La future loi sur la Régulation de l’enseignement supérieur privé le confirme : plus que jamais Parcoursup devrait être la boussole de l’orientation dans l’enseignement supérieur. Mais où en est Parcoursup ? Toujours vilipendée par beaucoup de politiques, la plateforme est globalement jugée nécessaire et efficace par les professionnels de l’enseignement supérieur comme en atteste le Rapport annuel du Comité éthique et scientifique de Parcoursup et Mon Master publié en avril 2026.
23 000 formations et de moins en moins de lycéens. En 2026, Parcoursup propose environ 23 000 formations reconnues par l’État, accessibles après le baccalauréat . Depuis le 28 avril dernier, Parcoursup affiche le nombre de vœux confirmés et le nombre de places offertes pour chaque formation, permettant aux candidats de mieux évaluer leurs chances d’admission.
En 2025, on comptait plus d’un million de candidats sur Parcoursup mais de de moins en moins de lycéens dont le nouveau est passé de 75% à 66% depuis 2018. Depuis 2018, le nombre de candidats en « réorientation » a en effet quasiment doublé (ils étaient 121 000 en 2018) et représente 20 % des candidats. Le nombre de candidats en « reprises d’études » progresse également de 85 000 en 2018 à 116 000 en 2024. Il a augmenté fortement en 2025 (133 000) et représente 13 % des candidats. Mais quelles informations recueillir au moment de leur candidature ? Comment les comparer entre eux et avec les lycéens, et sur quels critères Le problème commence juste à être posé.
Comment réduire le temps d’attente des candidats : surbookez ! Toutes les enquêtes montrent que Parcoursup est perçu comme un stress par les élèves et par leurs parents. Pourtant le temps d’attente d’un candidat pour recevoir la proposition qu’il acceptera finalement baisse chaque année :
- en 2021, les deux tiers des candidats admis attendaient moins de 14 jours pour recevoir la proposition qu’ils accepteront finalement.

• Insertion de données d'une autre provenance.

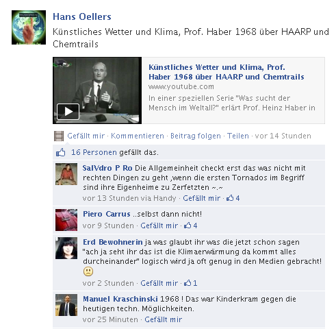Click thumbs-up count on SalVdro P Ro's comment

tap(233, 198)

En 2025, c’est le cas des trois quarts des candidats.
- en 2021, 12 % des candidats admis attendaient plus de 45 jours pour recevoir la proposition qu’ils accepteront finalement. En 2025, c’est le cas de 8 % des candidats.

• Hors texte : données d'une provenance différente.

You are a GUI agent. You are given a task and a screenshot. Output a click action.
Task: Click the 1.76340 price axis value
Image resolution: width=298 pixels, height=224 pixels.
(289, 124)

Pour parvenir à ce résultat le MESRE développé des outils permettant aux formations de calibrer leur appel de façon plus optimale : le « surbooking » et « l’appel par bloc ».
Toutes les formations ont en effet le droit de faire du « surbooking » avec un plafond de 20%. Une formation qui a en 100 places peut donc en appeler 120 candidats plutôt que 100 et continuera au fur et à mesure à appeler 20 % de candidats en plus des places disponibles. Si la formation le souhaite, elle peut même demander l’autorisation de pratiquer un surbooking à 50 % ; dans ce cas, elle appellera 150 candidats dès le premier jour.
Pour les formations qui ne sont pas attractives et qui ne remplissent pas depuis plusieurs années, un « appel par bloc » est recommandé. Dans ce cas, il ne s’agit pas d’un pourcentage mais d’un nombre de candidats. La formation appellera par exemple 500 ou 600 candidats dès le premier jour. Dans des cas limités, elle peut même être autorisée à appeler tous les candidats dès le premier jour, même si le nombre de candidats est supérieur à la capacité. En 2025, pour accélérer l’appel et améliorer la qualité du recrutement en licences, un appel par bloc a été mis en place par défaut dans l’appel de certaines licences non sélectives.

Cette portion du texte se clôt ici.